---- Trecho citado

Sem a efetiva participação dos cidadãos, os rumos políticos da nação tornam se incertos quanto às suas primícias democráticas. A presença da sociedade garante a fiscalização do trabalho dos governantes e possibilita a preservação de seus direitos. É importante que a sociedade ajude a construir as vias administrativas de suas localidades e regiões. Quando se educa a participação popular os olhares politizados sombreiam o agir dos representantes públicos. A presença discernida inibe atos de corrupção e abre diálogos constantes com as instâncias decisórias. Da educação política certamente sai o empoderamento do cidadão e dela poderá se erguer a criticidade que nos falta atualmente. Somente com instrução se pode sair da passividade e tornar-se agente da história.

--------

Sua tarefa >>
Prossiga com o texto sobre a participação política dos cidadãos, começando logo após a última frase.

---- Registros armazenados

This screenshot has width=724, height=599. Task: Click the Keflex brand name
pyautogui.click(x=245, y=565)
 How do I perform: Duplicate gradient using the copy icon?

--------
---- Registros armazenados

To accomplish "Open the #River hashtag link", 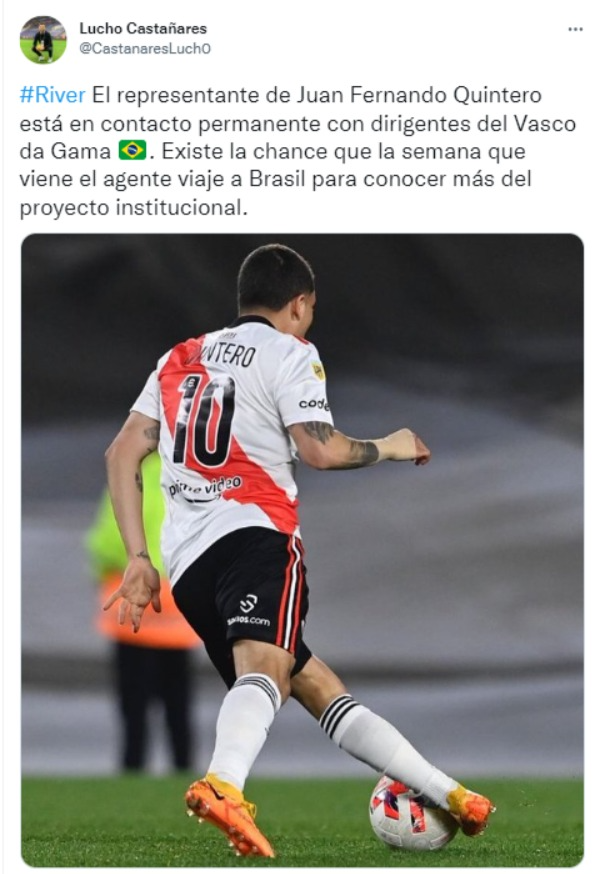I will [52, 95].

--------

Resultado final >>
“[...] uma educação pelo trabalho, que estimule a colaboração e não a competição. Uma educação que dê valor à ajuda mútua e não ao individualismo, que desenvolva o espírito crítico e a criatividade, e não a passividade. Uma educação que se fundamente na unidade entre a prática e a teoria, entre o trabalho manual e o trabalho intelectual e que, por isso, incentive os educandos a pensar certo. Uma educação que não favoreça a mentira, as ideias falsas, a indisciplina. Uma educação política, tão política quanto qualquer outra educação, mas que não tenta passar por neutra. Ao proclamar que não é neutra, que a neutralidade é impossível, afirma que a sua política é a dos interesses do nosso povo.” (FREIRE, 1984, p.95)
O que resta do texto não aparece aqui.